PDF files aren’t all made alike. The PDF format is very flexible, allowing PDF creation software a great deal of latitude in going about the process of making a PDF file. Some software (without mentioning any names) makes genuinely poor-quality PDF files, other software might do a good job but make some unfortunate choices. Some of these problems may not be apparent to conventional users who simply look at the page onscreen but turn the PDF into an incomprehensible mush when processed by assistive technology.
While we can’t account for every clever way there is to screw up a PDF file, CommonLook PDF does include a number of fixes for some of the most common problems we encounter. These corrections are available through the Page >Fix Common Problems menu item in both the Logical Structure Editor and Verifiy and Remediate modes.
Run this tool if you’ve noticed any of the following problems in your PDF file. Note that the Fixing Common Problems tool works on a a page-by-page basis. It does not run against the whole document, but must be invoked as part of page-based verification.

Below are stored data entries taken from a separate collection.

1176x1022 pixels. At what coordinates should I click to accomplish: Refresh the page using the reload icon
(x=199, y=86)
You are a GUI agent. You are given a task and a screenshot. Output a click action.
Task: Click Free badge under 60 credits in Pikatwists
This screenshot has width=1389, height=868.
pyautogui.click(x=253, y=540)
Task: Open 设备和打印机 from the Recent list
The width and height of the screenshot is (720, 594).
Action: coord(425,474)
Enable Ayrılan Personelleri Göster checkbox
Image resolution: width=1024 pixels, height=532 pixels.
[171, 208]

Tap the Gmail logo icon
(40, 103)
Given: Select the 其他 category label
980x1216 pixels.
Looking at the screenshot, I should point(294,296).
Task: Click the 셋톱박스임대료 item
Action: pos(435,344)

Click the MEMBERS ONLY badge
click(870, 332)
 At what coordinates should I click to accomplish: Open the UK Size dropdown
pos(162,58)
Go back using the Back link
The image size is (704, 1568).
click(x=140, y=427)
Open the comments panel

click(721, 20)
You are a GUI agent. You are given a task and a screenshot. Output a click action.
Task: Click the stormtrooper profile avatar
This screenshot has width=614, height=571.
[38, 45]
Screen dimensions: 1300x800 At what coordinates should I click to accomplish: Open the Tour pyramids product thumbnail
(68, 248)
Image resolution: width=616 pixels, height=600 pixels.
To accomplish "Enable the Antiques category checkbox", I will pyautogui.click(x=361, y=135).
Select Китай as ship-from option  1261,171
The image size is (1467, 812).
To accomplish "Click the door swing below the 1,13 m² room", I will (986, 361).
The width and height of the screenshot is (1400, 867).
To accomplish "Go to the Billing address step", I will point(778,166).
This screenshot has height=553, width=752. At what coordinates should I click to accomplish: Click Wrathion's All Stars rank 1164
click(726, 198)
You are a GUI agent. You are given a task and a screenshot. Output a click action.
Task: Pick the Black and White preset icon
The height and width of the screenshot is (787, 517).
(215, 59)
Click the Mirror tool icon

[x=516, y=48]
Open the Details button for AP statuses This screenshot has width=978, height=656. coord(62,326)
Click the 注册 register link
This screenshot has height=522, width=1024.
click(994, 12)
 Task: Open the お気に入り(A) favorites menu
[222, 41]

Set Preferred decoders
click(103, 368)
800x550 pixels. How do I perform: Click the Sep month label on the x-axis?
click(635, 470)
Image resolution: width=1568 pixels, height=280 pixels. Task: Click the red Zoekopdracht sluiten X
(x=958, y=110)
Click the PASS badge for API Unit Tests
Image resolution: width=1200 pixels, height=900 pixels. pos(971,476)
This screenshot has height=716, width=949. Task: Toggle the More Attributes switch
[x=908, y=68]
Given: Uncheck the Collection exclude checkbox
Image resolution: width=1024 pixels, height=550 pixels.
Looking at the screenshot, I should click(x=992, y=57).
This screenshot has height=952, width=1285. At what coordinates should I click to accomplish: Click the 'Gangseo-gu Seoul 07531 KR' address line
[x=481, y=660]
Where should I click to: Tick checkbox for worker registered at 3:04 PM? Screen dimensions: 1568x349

We’ve noticed that many PDF files fail to include space characters at the end of text runs located at the rightmost position of a line. When space characters aren’t present assistive technology will read the two words at the end of one line and the beginning of the next as a single word.
CommonLook PDF detects and corrects this condition across all pages of the currently open document.
While it’s common practice in printing to use a soft hypen to split words between two lines, not all files include the correct encoding to eliminate the hyphen from the text processed by assistive technology. As a result, some software may read such hyphens as real characters, ie, as part of the word.
CommonLook PDF 4.2.4 detects and corrects soft hyphens across all pages of the currently open document by creating new tags with appropriate alt text attributes.
Repeated characters are a sequence of dots, underscores or dashes used for a layout purpose (ie, to provide a border, or fill space between name and page number in a table of contents. Some screen readers may read the repeated characters which inconveniences users.
CommonLook PDF detects repeated sequence of non-alphanumeric characters exceeding a certain number (set by default to 3) and replaces it with an empty string in Actual Text at the appropriate parent tag level.